Produzione industriale ancora in calo



ROMA – La produzione industriale a febbraio, ha registrato rispetto allo stesso mese del 2002, una diminuzione dell`1,2%. Lo ha reso noto l`Istat sottolineando che l`indice destagionalizzato ha registrato un calo congiunturale, rispetto a gennaio 2003, dello 0,3%. Nel periodo gennaio-febbraio del 2003 – ha spiegato l`Istat – l`indice è risultato inferiore dell`1,2% rispetto al corrispondente periodo del 2002. «Purtroppo l`intonazione della produzione industriale rimane negativa», ha commentato il responsabile economico dei Ds, Bersani, e questo «conferma l` esigenza di allestire iniziative di politica industriale che abbiano qualche peso in settori in profonda riorganizzazione o in quelli a rischio di declino che nell`insieme interessano non meno del 30% della produzione nazionale».
Nel dettaglio, con riferimento ai raggruppamenti di industrie, la produzione dei beni di consumo presenta, rispetto a febbraio 2002, un calo tendenziale del 3,0%, sintesi di flessioni del 7,8% dei beni durevoli e dell`1,7% dei beni non durevoli.

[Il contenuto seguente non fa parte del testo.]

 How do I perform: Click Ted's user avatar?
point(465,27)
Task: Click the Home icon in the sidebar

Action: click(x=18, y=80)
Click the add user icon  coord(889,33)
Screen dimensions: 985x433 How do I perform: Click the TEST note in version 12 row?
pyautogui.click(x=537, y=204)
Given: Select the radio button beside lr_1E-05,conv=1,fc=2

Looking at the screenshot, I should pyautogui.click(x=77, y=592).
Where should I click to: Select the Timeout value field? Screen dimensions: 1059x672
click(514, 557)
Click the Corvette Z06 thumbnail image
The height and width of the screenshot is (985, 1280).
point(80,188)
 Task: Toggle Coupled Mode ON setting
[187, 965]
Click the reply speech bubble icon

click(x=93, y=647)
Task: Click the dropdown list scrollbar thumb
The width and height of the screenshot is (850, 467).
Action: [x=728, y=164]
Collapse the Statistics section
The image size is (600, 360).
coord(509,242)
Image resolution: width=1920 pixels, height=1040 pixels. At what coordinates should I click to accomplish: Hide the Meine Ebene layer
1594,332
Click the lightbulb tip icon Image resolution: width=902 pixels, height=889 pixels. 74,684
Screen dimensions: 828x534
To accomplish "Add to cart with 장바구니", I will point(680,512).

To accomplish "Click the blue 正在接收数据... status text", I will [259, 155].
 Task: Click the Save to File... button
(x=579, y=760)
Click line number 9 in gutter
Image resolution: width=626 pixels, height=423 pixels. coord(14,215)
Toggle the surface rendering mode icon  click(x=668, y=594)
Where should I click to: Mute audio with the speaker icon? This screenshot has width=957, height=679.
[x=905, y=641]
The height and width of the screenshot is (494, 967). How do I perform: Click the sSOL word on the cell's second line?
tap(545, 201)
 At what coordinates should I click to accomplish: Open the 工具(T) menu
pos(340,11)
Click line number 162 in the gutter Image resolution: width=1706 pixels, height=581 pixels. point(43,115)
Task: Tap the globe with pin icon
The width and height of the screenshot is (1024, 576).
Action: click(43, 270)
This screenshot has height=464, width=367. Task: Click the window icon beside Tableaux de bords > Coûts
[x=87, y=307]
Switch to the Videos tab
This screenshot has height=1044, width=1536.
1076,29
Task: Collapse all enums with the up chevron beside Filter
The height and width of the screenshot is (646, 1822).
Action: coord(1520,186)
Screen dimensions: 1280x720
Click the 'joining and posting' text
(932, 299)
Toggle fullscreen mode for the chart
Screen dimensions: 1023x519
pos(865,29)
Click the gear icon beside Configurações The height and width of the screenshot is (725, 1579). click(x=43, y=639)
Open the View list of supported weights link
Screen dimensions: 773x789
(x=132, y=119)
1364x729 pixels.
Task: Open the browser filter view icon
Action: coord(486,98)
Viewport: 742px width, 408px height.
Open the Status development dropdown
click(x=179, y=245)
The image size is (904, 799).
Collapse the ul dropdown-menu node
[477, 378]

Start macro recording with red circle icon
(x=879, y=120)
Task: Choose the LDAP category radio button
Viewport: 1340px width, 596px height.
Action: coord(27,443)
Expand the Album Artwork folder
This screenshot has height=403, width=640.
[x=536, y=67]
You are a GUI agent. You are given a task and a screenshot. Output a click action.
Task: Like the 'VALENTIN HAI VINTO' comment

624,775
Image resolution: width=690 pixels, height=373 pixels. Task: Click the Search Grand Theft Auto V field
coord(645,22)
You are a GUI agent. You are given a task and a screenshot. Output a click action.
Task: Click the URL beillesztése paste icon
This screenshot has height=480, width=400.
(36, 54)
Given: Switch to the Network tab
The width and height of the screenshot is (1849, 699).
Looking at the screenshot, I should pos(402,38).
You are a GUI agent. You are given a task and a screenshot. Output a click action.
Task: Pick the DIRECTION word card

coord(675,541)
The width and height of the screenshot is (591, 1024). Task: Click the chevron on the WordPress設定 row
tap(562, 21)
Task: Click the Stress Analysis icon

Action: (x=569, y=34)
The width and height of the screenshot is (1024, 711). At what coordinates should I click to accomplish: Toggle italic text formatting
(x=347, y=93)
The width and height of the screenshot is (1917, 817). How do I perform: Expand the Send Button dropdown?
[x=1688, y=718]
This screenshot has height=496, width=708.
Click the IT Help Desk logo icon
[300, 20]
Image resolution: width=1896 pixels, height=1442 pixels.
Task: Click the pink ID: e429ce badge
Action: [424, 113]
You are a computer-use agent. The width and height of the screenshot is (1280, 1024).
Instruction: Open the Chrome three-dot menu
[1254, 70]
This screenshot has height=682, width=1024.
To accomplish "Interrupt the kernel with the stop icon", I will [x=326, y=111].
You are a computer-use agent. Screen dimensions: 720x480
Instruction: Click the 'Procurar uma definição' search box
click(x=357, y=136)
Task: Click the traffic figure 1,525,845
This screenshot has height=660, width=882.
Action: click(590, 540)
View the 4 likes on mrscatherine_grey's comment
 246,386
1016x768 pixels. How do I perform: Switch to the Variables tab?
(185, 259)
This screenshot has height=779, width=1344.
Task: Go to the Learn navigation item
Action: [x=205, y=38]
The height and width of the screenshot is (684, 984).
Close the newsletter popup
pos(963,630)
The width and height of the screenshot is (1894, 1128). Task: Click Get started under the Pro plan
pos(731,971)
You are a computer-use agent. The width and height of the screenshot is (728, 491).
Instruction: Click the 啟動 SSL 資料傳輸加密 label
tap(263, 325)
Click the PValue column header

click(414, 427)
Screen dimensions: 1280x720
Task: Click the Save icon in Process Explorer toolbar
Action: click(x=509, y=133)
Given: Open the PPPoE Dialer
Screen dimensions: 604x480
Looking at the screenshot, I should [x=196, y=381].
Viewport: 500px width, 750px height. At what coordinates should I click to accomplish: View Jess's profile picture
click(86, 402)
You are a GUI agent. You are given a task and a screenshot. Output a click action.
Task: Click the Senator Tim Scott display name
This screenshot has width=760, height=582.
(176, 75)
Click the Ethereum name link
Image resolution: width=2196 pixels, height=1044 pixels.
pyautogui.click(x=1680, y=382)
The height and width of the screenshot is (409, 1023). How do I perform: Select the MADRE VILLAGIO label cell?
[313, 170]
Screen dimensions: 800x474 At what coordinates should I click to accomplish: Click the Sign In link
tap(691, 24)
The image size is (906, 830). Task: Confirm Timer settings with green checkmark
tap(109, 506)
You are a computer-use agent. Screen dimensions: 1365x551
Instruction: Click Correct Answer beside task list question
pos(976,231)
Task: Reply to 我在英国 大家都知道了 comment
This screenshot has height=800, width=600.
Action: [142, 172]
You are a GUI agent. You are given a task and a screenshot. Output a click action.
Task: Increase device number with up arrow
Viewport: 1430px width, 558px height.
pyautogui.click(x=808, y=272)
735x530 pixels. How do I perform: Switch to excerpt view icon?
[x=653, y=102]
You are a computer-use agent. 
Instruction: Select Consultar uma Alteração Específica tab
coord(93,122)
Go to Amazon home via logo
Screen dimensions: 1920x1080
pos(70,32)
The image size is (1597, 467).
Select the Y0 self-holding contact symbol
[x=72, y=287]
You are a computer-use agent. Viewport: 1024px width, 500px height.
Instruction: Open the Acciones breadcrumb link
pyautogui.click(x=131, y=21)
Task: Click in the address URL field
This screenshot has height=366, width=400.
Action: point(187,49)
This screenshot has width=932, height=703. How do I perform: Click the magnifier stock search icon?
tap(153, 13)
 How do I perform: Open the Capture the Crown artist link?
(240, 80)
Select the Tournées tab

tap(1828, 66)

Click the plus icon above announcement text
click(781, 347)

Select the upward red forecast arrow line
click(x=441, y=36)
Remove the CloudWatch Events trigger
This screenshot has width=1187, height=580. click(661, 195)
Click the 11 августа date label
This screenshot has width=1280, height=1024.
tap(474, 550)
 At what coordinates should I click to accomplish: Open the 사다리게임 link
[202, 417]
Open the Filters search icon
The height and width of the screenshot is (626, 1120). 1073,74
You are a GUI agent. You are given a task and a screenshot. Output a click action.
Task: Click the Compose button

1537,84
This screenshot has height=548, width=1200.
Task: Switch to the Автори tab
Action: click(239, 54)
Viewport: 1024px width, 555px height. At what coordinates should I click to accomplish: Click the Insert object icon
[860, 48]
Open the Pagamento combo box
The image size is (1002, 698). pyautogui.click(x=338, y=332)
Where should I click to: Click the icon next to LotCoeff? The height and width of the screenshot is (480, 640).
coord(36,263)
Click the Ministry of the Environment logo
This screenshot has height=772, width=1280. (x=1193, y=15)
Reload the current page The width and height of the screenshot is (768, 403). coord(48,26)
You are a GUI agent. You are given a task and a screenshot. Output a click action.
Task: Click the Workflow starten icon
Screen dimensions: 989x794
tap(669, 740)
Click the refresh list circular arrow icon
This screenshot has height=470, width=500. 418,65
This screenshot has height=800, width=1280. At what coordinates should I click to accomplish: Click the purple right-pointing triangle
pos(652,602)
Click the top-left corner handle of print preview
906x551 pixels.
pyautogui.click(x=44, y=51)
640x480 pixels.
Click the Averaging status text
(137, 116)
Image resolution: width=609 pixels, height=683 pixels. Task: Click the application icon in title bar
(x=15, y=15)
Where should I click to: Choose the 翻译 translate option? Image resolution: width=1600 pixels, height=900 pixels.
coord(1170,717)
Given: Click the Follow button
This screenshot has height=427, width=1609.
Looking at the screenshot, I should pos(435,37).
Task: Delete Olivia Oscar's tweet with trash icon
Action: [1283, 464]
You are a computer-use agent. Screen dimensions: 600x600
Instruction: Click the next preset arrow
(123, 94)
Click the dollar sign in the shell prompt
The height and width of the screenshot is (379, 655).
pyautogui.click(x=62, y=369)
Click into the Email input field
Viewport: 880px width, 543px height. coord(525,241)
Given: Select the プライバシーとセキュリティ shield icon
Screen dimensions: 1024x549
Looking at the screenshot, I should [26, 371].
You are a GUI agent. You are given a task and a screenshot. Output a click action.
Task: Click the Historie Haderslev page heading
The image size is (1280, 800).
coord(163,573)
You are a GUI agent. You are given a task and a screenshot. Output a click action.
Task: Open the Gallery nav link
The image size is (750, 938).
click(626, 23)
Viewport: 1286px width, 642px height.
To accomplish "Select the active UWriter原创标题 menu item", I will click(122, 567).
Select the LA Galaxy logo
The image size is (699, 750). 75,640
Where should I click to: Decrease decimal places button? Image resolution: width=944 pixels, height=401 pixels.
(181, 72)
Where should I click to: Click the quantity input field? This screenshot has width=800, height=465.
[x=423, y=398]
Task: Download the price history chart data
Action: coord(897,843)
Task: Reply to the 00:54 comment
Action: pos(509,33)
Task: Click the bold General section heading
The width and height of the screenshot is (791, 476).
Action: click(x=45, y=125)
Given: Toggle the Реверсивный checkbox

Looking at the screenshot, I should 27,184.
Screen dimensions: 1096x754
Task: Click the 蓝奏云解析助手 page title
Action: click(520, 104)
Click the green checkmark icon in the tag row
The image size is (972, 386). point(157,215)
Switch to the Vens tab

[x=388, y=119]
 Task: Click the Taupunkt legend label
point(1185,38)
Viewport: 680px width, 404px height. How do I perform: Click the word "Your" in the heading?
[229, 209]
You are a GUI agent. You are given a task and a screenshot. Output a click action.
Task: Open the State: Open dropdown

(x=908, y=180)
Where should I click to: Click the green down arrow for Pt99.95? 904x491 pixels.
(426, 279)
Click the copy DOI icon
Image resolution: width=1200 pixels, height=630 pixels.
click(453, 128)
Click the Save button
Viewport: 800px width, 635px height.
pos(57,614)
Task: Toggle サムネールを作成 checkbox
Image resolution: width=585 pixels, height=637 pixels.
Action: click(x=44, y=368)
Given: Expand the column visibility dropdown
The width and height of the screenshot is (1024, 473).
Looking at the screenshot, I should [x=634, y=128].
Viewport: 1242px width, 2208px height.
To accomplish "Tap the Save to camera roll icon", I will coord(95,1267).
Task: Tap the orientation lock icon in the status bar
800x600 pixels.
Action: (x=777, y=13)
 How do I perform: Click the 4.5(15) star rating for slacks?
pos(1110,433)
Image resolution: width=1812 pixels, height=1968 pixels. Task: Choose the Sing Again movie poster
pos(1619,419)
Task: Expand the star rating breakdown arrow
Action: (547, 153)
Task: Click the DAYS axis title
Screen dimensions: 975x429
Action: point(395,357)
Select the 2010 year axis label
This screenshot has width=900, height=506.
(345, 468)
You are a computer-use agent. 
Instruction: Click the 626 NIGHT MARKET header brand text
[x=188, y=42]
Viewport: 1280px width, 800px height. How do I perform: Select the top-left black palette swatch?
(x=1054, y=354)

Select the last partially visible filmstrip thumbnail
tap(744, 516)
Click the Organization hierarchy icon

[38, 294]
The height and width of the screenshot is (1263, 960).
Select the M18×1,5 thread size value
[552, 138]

L`indice dei beni strumentali e l`indice dei beni intermedi registrano rispettivamente un calo tendenziale del 2,8 e del 2,1%, mentre l`indice dell`energia registra un aumento dell`8,3%. Nel periodo gennaio-febbraio 2003 quasi tutti i raggruppamenti principali di industrie hanno registrato variazioni negative, con flessioni del 3,7% per i beni di consumo, del 2,8% per i beni strumentali e dello 0,1% per i beni intermedi.
A marzo, intanto, l?Istat ha confermato per i prezzi al consumo un aumento del 2,7% su base tendenziale. L?Istat ha precisato che rispetto a febbraio l`incremento mensile dei prezzi è stato dello 0,3%. Il 2,7% registrato in marzo, segna in realtà una leggera crescita rispetto al 2,6% tendenziale di febbraio. Polemici i consumatori, secondo i quali il dato sull`andamento dell`inflazione è frutto di un «miracolo dell`Istat», che mal si concilia con la crescita dell`Iva del 16,4% nei primi due mesi del 2003. Se il gettito dell`Iva è cresciuto di oltre il 16% – hanno rilevato Adoc, Adusbef, Codacons e Federconsumatori – ciò è la conseguenza esclusiva di un aumento di prezzi e tariffe pagate dai consumatori finali».